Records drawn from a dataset
========================

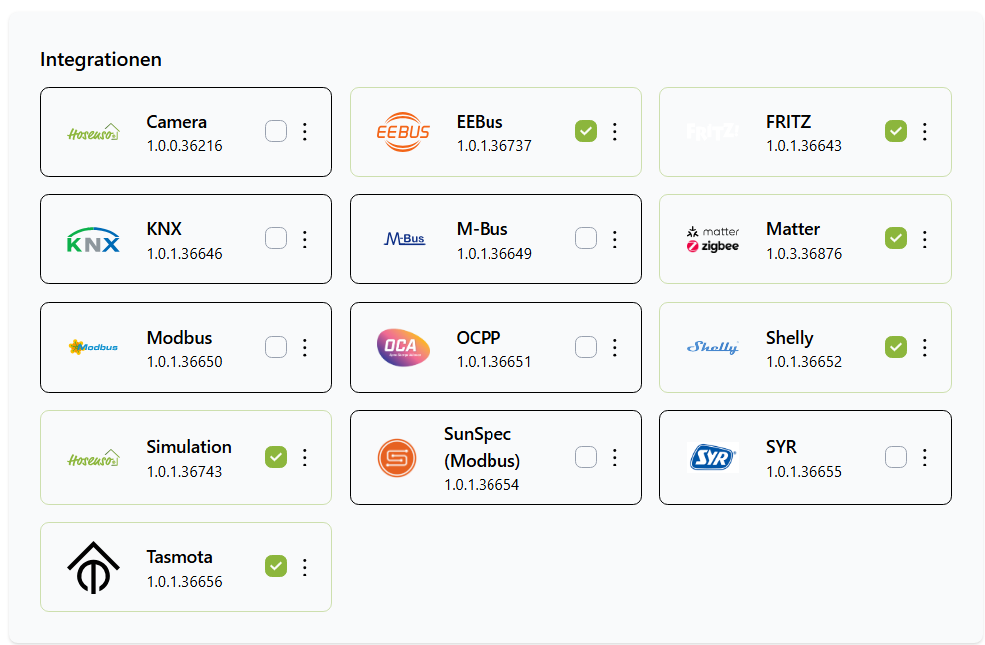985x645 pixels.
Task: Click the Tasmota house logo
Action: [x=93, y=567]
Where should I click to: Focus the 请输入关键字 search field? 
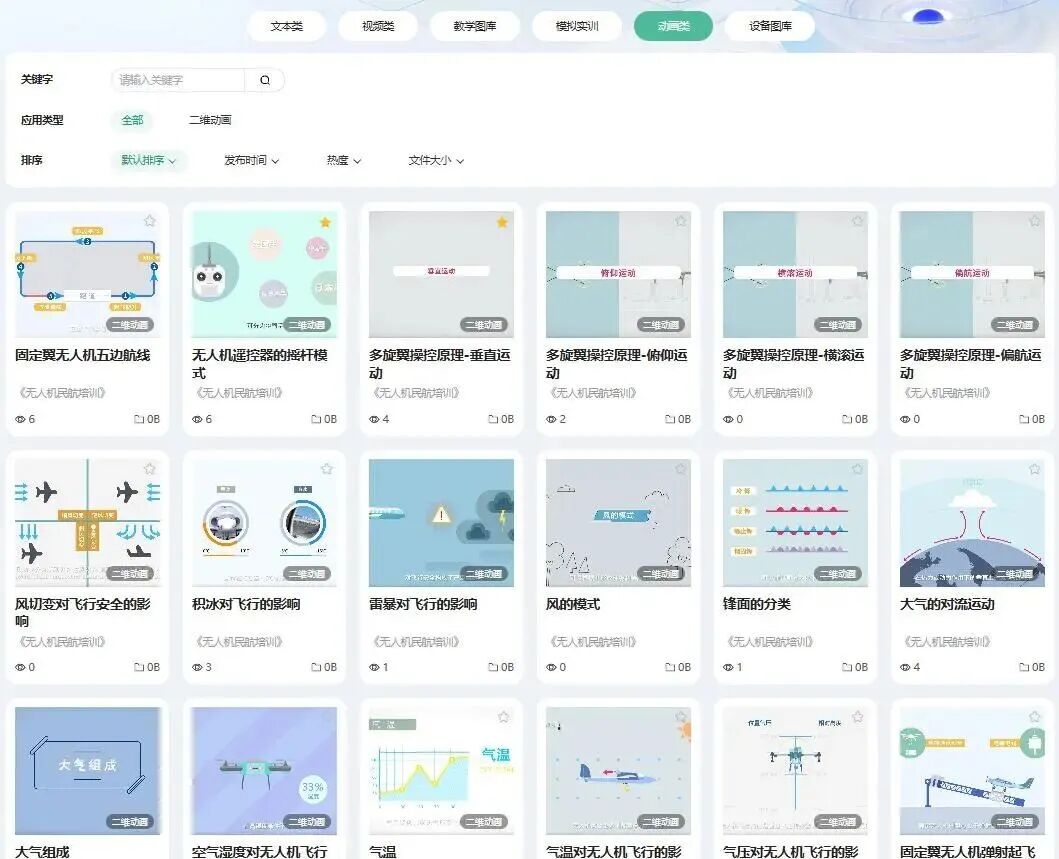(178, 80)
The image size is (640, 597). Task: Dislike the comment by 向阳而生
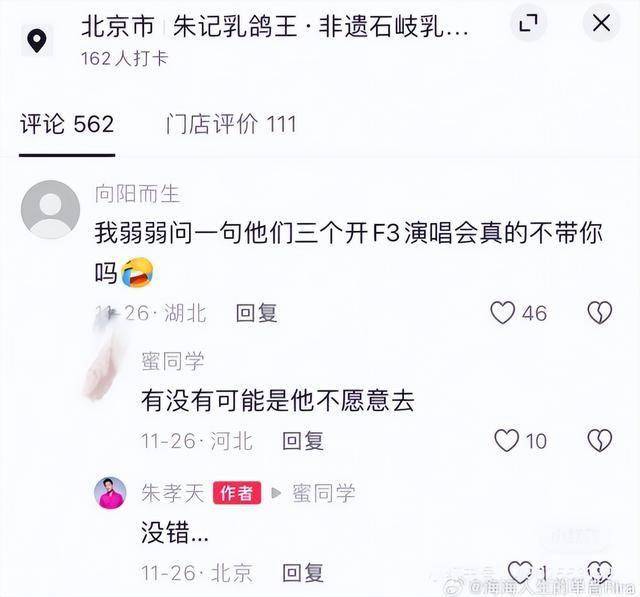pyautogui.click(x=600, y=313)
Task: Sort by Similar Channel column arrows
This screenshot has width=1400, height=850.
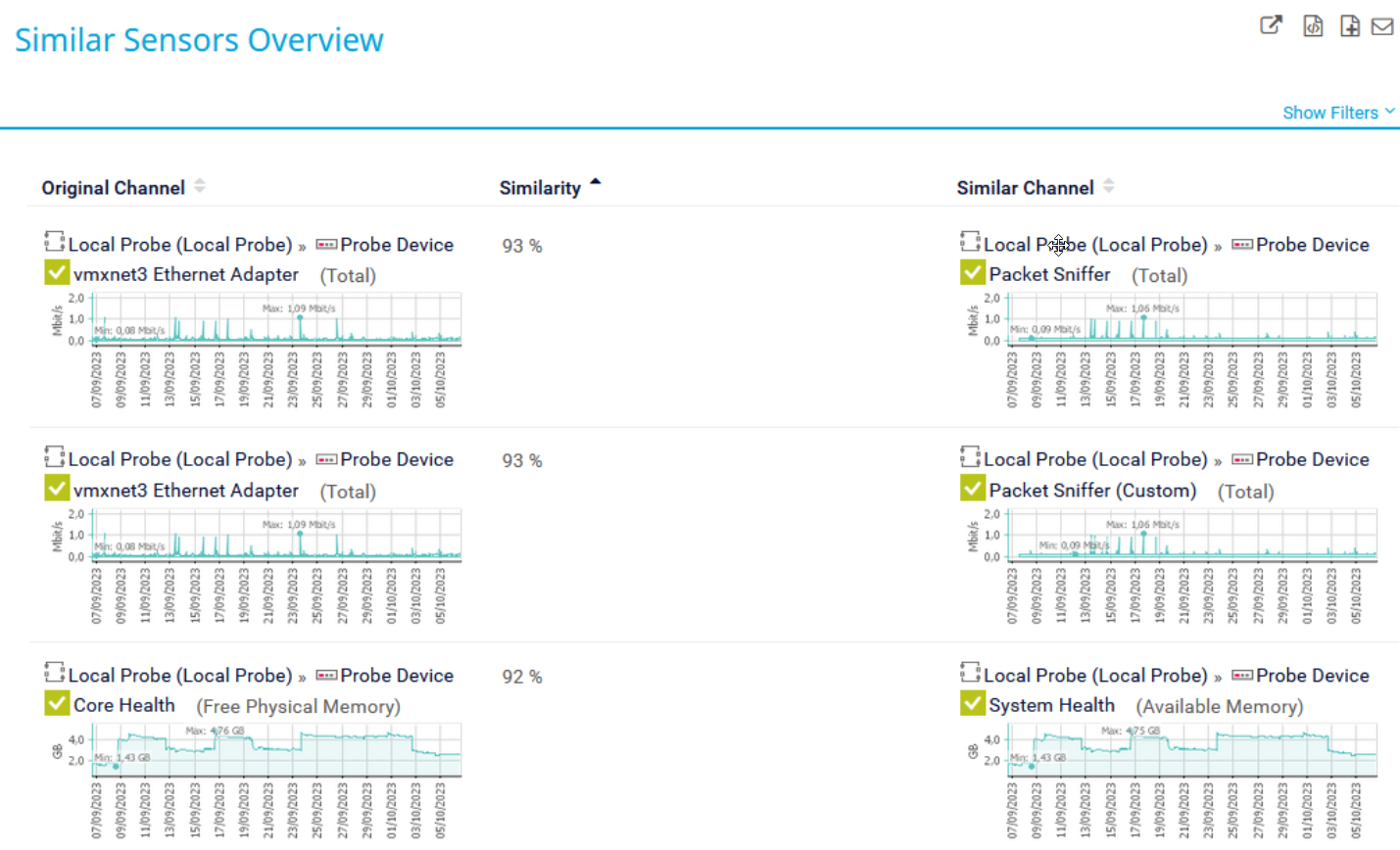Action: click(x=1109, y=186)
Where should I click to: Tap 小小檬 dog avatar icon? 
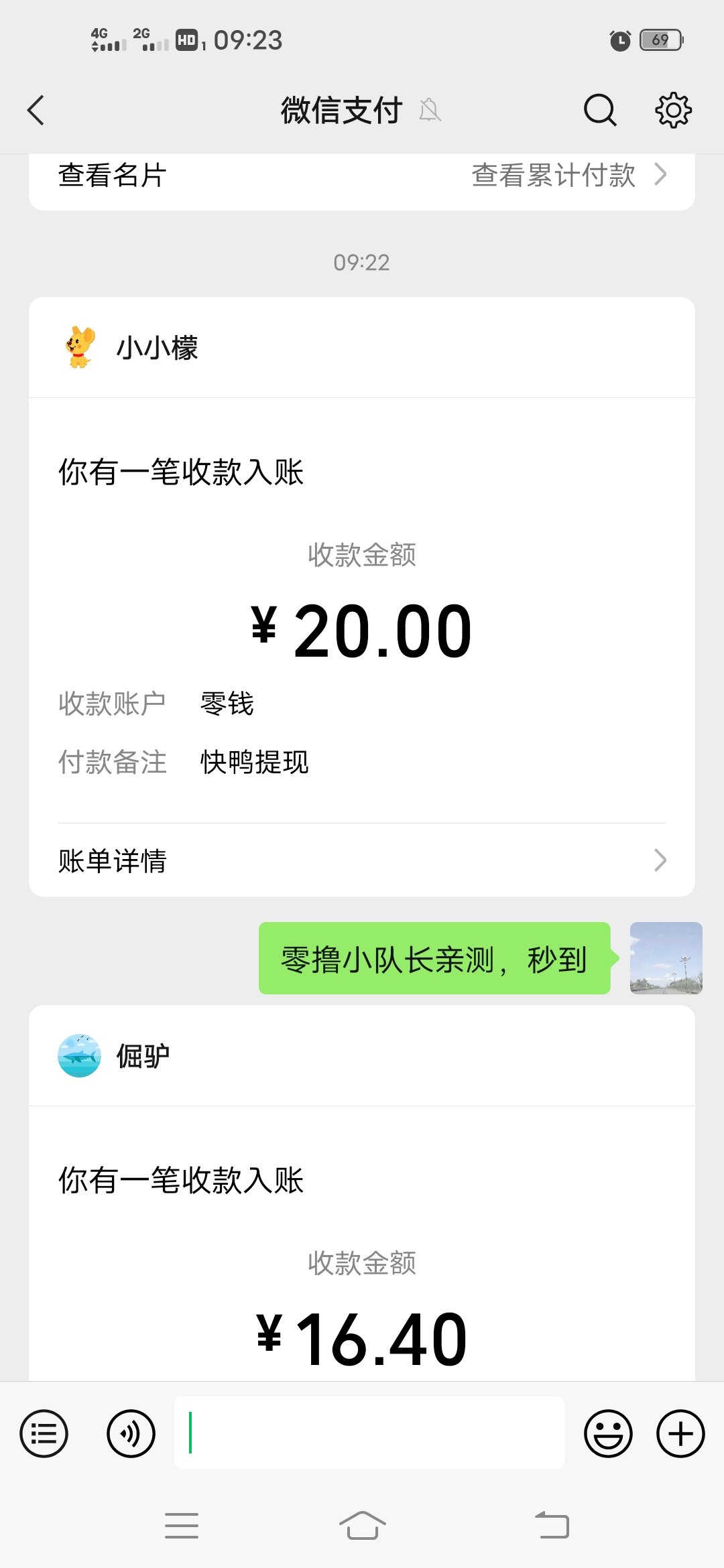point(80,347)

========================

● **TASK**
All lines from the one containing "Where should I click to: Focus" to the last line of the records above, and no others, should be returned unchanged, without pictures.

● **TASK OUTPUT**
Where should I click to: Focus the 请输入关键字 search field? 
(178, 80)
The image size is (640, 597). Task: Dislike the comment by 向阳而生
pyautogui.click(x=600, y=313)
Task: Sort by Similar Channel column arrows
This screenshot has width=1400, height=850.
Action: click(x=1109, y=186)
Where should I click to: Tap 小小檬 dog avatar icon? 
point(80,347)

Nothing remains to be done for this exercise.